He came to power criticizing “fat cats” on Wall Street, for example, but by late last year, his new chief of staff came from a Wall Street firm. His 2009 economic stimulus was loaded with federal subsidies for state-level jobs. But after that didn’t do much to boost the economy, he is now loosening federal regulations on business. And he backs a $600 billion effort by the Federal Reserve to lower interest rates to encourage private firms.
Now the government focus is on expanding options for individual opportunity – in starting new businesses, retraining workers for new jobs, and improving worker productivity with better infrastructure. Even in the debate over government support of housing, Obama is leaning toward encouragement of renting. Worker mobility in moving to new jobs is seen as a way to boost upward social mobility.
Unions need to fit into this new picture, one that deals ultimately with the origin of wealth.
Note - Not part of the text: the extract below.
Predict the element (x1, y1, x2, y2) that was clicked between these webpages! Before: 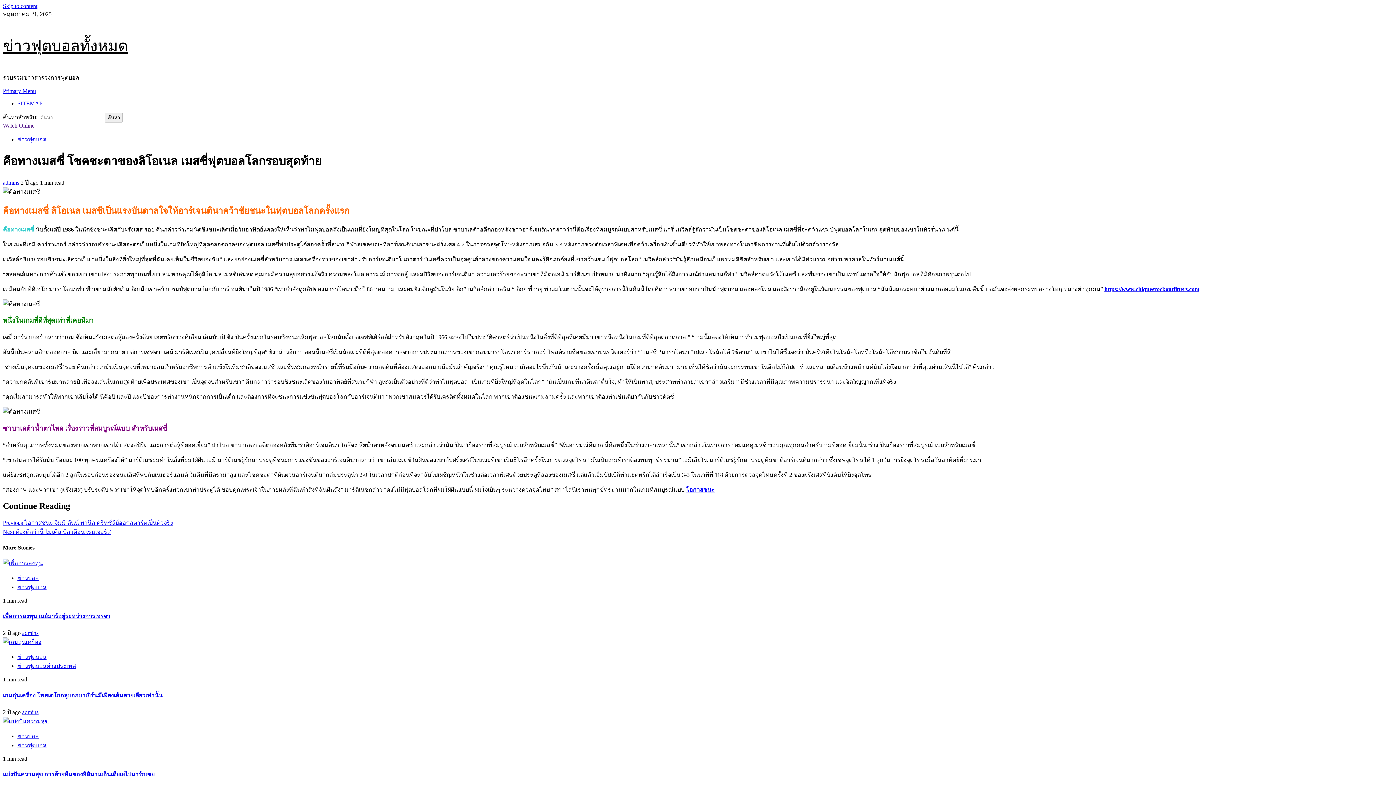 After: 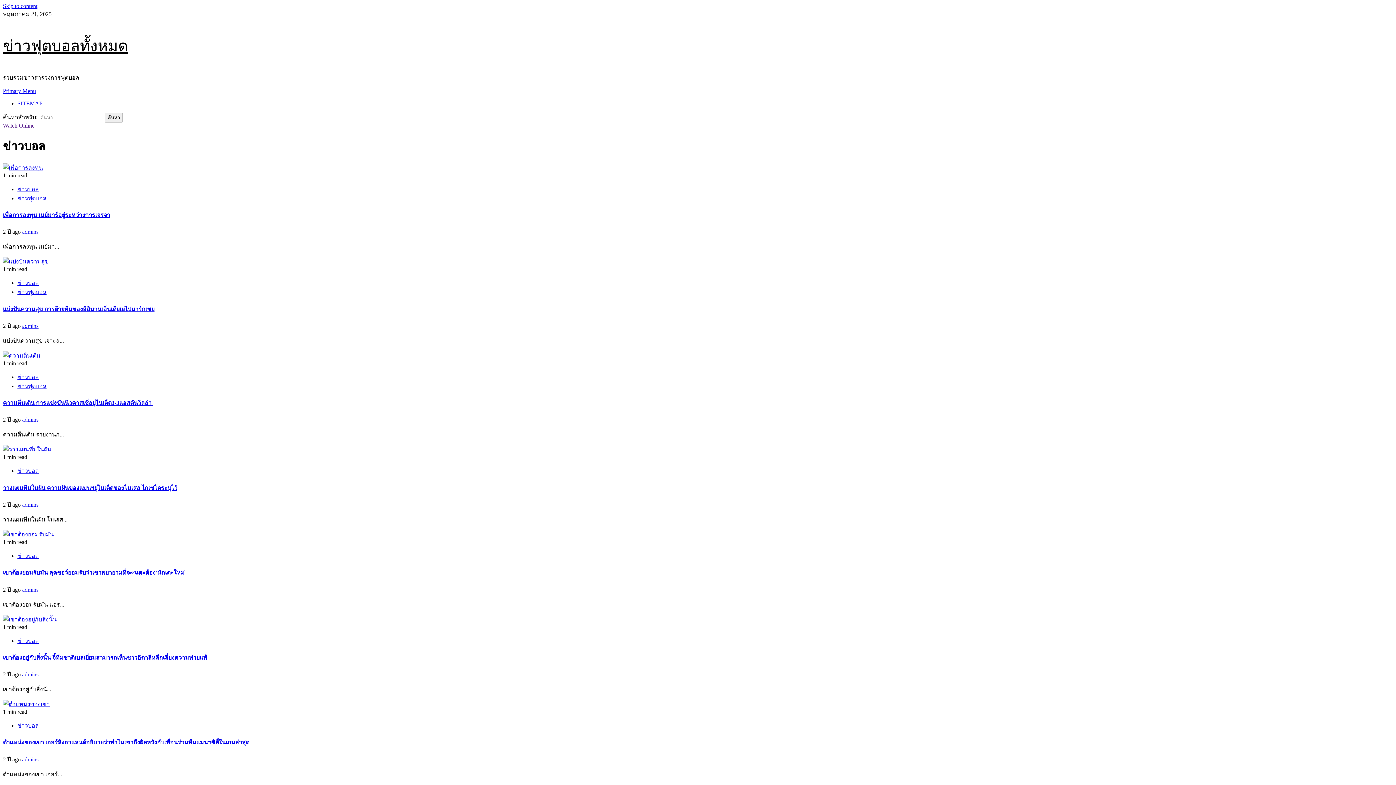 Action: label: ข่าวบอล bbox: (17, 575, 38, 581)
In the 19th century, labor was seen as the source of prosperity. Laws began to favor workers. By the end of the 20th century, with the collapse of communist regimes and the shift of Western liberals like Bill Clinton and Tony Blair toward market-friendly policies, the world began to see that innovation in ideas and the wise use of risk capital were the true creators of wealth. Think Google, Apple, and Facebook, or a revived Ford and GM – after their unions shifted to helping the companies turn around.
Issues such as the “right” of public workers to strike could become less contentious if governments saw their role as boosting the ability of private enterprise to adopt competitive ideas that create jobs. Working for government may no longer be regarded as a lifelong career if there is a vibrant economy.
Compensation scales for public workers could then be easier to match up with private-sector ones. Many states, for instance, want to move to 401(k)-style retirement plans or adopt health plans like those offered by companies.
A bad economy needs good ideas – and more cooperation. Public unions and state leaders would be less at odds if they both saw government as a tool for growth based on creating jobs around commercial ideas.